# Leather leash quality



## Dan Bowman (Nov 8, 2012)

I used to buy leashes and collars from a farmer who made them part time. The distinguishing feature was the leather. It was hard/stiff when new, but the more it was used the softer it became. Soft but not stretchy at all. The leather would become smooth on all sides, even the edges, unlike other leashes where one side or the edges are "hairy". It would never dry out and crack. I've had the same leash for over 20 years, and get panicky if a dog puts it's mouth on it. I'm afraid I won't find another like it. Does anyone know from my description what kind of leather this is, and where I can buy a leash made with this leather. I can post a close up pic of the leash if it will help.


----------



## Carol Boche (May 13, 2007)

I buy Amish made leather goods and it sounds like it might be that. It just softens up and becomes really comfortable with lots of use. If you need some links, or contact info let me know.


----------



## Joby Becker (Dec 13, 2009)

not a leather expert by any means..

the best leashes I have ever gotten were made by Jon Naroditsky (Rugby Leather, Fala Woods K9).

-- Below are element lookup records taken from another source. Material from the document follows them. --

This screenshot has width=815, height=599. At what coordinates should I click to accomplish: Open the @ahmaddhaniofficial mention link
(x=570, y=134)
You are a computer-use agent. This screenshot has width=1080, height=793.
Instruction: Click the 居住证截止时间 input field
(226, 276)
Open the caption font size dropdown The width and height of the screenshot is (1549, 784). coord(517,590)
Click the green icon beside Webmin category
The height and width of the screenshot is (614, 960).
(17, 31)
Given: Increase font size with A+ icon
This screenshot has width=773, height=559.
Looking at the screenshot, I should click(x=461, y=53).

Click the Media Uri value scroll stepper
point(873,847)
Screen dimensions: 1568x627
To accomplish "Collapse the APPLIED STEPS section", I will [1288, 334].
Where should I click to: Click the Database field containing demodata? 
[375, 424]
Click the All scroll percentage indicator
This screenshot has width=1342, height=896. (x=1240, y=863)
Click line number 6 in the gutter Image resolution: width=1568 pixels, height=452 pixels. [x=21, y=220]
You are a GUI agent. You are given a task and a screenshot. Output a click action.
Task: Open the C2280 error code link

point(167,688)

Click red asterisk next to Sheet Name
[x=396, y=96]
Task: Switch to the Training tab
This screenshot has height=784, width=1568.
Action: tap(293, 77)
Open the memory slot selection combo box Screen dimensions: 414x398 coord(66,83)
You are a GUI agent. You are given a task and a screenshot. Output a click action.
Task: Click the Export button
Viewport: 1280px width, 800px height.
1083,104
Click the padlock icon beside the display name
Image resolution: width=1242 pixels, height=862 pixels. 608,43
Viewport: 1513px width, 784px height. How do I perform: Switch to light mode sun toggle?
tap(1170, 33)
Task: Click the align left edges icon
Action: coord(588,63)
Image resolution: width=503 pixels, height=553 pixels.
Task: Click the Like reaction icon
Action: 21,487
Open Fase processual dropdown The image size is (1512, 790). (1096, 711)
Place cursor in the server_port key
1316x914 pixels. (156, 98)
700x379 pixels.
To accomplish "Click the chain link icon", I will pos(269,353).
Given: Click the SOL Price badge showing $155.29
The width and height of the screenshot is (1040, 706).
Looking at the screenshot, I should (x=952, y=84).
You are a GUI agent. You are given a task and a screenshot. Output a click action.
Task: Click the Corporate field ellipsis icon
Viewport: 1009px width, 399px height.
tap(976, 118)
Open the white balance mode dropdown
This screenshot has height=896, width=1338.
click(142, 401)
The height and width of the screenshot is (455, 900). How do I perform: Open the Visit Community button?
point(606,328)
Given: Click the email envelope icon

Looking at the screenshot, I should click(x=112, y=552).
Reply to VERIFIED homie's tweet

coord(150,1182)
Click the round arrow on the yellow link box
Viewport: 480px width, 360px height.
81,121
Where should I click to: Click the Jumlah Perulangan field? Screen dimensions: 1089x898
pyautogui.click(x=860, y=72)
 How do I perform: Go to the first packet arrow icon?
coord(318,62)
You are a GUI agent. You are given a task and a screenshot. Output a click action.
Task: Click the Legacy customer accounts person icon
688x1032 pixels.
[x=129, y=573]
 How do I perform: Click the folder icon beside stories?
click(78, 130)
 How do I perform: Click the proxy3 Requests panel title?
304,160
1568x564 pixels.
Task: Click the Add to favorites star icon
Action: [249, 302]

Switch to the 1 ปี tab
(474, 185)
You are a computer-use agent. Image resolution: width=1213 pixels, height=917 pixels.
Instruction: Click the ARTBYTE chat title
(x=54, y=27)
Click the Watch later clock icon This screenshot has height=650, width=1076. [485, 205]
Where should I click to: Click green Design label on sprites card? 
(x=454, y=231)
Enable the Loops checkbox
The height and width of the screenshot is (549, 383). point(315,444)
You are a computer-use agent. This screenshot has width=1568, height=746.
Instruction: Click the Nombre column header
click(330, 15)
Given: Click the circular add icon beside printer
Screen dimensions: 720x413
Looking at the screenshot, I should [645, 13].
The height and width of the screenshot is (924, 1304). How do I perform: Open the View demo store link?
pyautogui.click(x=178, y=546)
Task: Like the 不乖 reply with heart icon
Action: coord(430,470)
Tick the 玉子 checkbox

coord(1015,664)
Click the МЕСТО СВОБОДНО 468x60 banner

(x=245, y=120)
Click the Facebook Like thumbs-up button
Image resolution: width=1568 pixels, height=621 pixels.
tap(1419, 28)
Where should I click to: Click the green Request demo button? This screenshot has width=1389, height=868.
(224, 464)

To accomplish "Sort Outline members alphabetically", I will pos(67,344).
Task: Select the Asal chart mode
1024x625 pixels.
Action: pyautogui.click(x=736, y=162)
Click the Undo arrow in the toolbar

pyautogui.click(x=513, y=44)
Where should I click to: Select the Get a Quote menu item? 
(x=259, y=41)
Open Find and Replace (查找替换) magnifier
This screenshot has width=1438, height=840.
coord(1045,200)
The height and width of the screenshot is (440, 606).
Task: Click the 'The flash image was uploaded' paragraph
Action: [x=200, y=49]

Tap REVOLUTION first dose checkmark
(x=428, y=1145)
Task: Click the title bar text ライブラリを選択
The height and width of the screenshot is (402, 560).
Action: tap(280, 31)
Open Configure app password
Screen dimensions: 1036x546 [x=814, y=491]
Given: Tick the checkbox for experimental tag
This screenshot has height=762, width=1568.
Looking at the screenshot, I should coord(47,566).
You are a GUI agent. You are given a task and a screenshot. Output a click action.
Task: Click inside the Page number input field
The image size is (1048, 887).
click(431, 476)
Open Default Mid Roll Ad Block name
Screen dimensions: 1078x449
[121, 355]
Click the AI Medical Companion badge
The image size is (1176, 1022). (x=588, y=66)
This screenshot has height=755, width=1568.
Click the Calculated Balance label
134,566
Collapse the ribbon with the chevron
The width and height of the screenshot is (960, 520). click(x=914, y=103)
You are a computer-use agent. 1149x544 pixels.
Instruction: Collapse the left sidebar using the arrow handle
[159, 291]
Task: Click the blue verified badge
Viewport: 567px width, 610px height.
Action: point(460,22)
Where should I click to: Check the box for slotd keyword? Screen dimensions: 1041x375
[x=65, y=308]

I have had one that I use often for over 15 years, and it will probably last another 20 years I am betting...granted it is a heavy leash and was not cheap, but it is awesome...


----------



## Connie Sutherland (Mar 27, 2006)

Carol Boche said:


> I buy Amish made leather goods and it sounds like it might be that. It just softens up and becomes really comfortable with lots of use. If you need some links, or contact info let me know.


Yeah, me too. I buy the handmade Amish leashes on Leerburg.


----------



## Dan Bowman (Nov 8, 2012)

Carol, if you can't post the link here sure pm it to me.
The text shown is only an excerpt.